Excerpt provided:
"""

See also Ball v. Coker, 168 Fed. 304, 307. Counsel for plaintiff cites Hayward v. Andrews, 12 Fed. 786, to maintain the contrary and to sustain the right of the assignee of claims for past infringements to maintain suit. The case cited is not in point, the assignee in that case held the legal title to the patent.

The sole exception to the rule that only he who is the owner of the patent at the time of the infringement can sue for damages, to which Professor Robinson refers, is when such owner assigns the patent and also the claim for past infringements to the same person. In such a case, as the title and ownership of the claims are united, it is held that the owner may sue. Dibble v. Augur, 7 Blatchf. 86; 7 Fed. Cas. 642, No. 3,879; Hamilton v. Rollins, 5 Dill. 495; 11 Fed. Cas. 364, No. 5,988; Henry v. Francestown Soap-Stone Stove Co., 2 Ban. & A. 221; 11 Fed. Cas. 1,180, No. 6,382; Consolidated Oil Well Packer Co. v. Eaton, Cole & Burnham Co., 12 Fed. 865, 870; Spring v. Domestic Sewing-Machine Co., 13 Fed. 446, 449; Nellis v. Pennock Mfg. Co., 38 Fed. 379. Under this exception, therefore, if the instrument here relied on had been effective to make the plaintiff an assignee or grantee of the patent or "of any interest therein" within the meaning of § 4898, Rev. Stats., as amended, then the plaintiff could have maintained this action for damages for infringements prior to the execution of the instrument; but, as we hold, the instrument did not have this effect.

"""

Records:
"""

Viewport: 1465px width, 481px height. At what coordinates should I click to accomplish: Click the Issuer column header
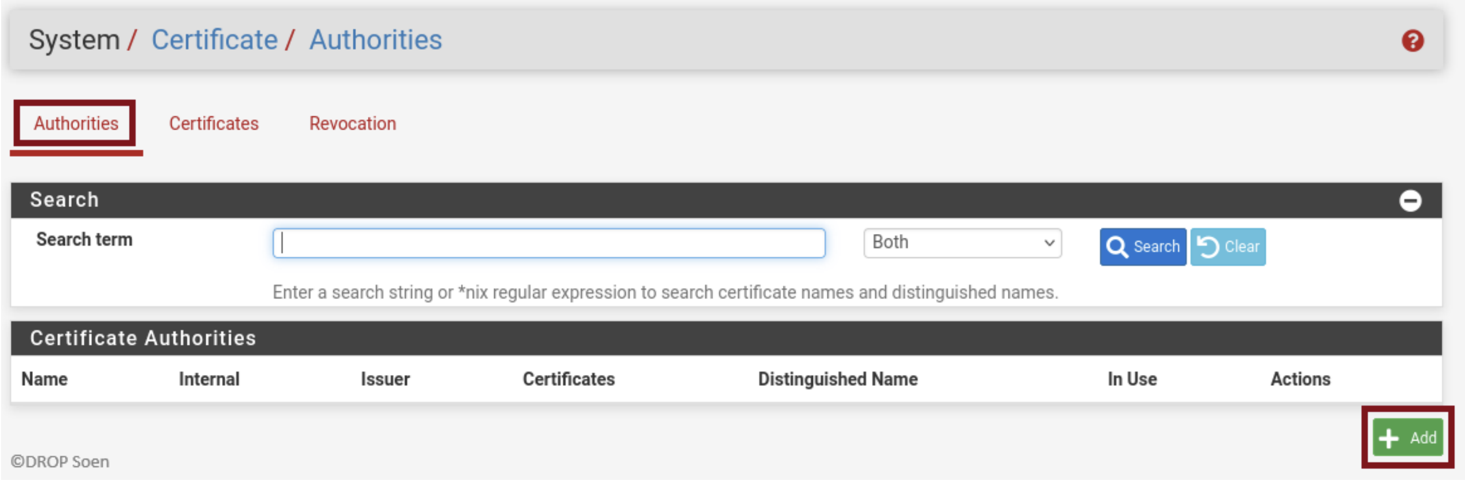(385, 379)
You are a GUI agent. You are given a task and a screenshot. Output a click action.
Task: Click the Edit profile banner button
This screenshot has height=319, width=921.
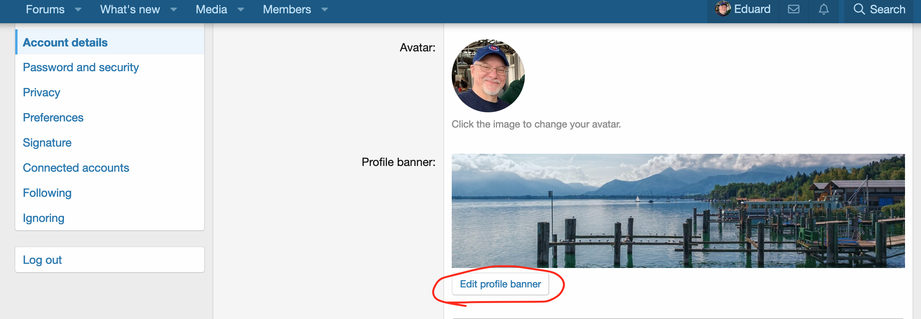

"""

Complete the following:
[a] Reproduce the passage on suing for patent infringement from "See also Ball" up to and including "to the patent.".
[b] List every line of the rows that contains the string "height", matching case exactly.

The answers:
[a]
See also Ball v. Coker, 168 Fed. 304, 307. Counsel for plaintiff cites Hayward v. Andrews, 12 Fed. 786, to maintain the contrary and to sustain the right of the assignee of claims for past infringements to maintain suit. The case cited is not in point, the assignee in that case held the legal title to the patent.

[b]
Viewport: 1465px width, 481px height. At what coordinates should I click to accomplish: Click the Issuer column header
This screenshot has height=319, width=921.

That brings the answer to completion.